Trotzdem ist auch jetzt noch Millimeterarbeit und Fingerspitzengefühl bei jeder Brückendurchfahrt gefragt. Dafür wird der Tieflader hydraulisch beinahe bis auf die Straße abgesenkt. Mit fünf Zentimetern Luft oben und zwei bis drei Zentimetern zur Fahrbahn passiert er im Schneckentempo die Engstelle, die nicht die einzige auf der Strecke bleibt. Vorbei geht es unter Brücken und durch kleine Ortschaften. Eine andere Streckenführung ist nicht möglich, denn das deutsche Autobahnnetz mit seinen Brücken ist marode und damit nicht für diese Transporte geeignet. So benötigt das Team für die rund 360 Kilometer über Bundesstraße und Autobahn bis in den Hafen Hamburg vier Nächte.

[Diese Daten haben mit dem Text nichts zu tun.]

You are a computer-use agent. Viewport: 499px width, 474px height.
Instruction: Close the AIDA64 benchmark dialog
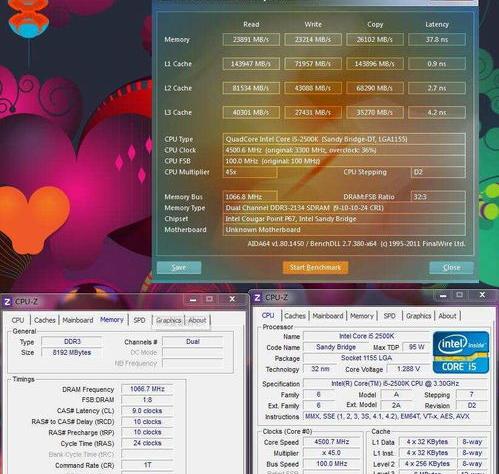[x=451, y=267]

Schwimmkran als letzte Meile

Auf den letzten Kilometern durch die Hansestadt muss die Lok noch einen Umweg nehmen. Denn eine Brücke zum Terminal kann der Schwerlastkonvoi aufgrund seines Gesamtgewichts von 230 Tonnen nicht überfahren. Daher fährt Karsten Reichel die Lok an ein anderes Terminal. Mit einem Schwimmkran wird sie vom Lkw gehoben und rund 6 Kilometer über die Elbe an das eigentliche Abfahrtsterminal gebracht.

Dort erhält der Wagenkasten seine Drehgestelle. Sorgfältig auf einem MafiRoll- und Cargotrailer gesichert geht es für die nun 130 Tonnen schwere Lok auf ein RoRo-Schiff, das sie die 6.000 Kilometer über den Atlantik bis nach New Jersey bringt, wo die Entladung in das Gleisbett des amerikanischen Bahnbetreibers erfolgt.

Bereits zwei Loks haben so ihr Ziel erreicht. 23 weitere sollen bis 2022 folgen. Federführend zuständig für die Transport­organisation und -abwicklung inklusive Entladung im US-amerikanischen Hafen als Projektlogistiker ist Züst & Bachmeier. Die Umsetzung aller notwendigen Maßnahmen zur Vorbereitung der Strecke sowie die Transportbegleitung mit insgesamt vier Fahrzeugen werden von der StB Verkehrstechnik durchgeführt. Die Transportleistung übernimmt die Speditionsabteilung von Universal Transport.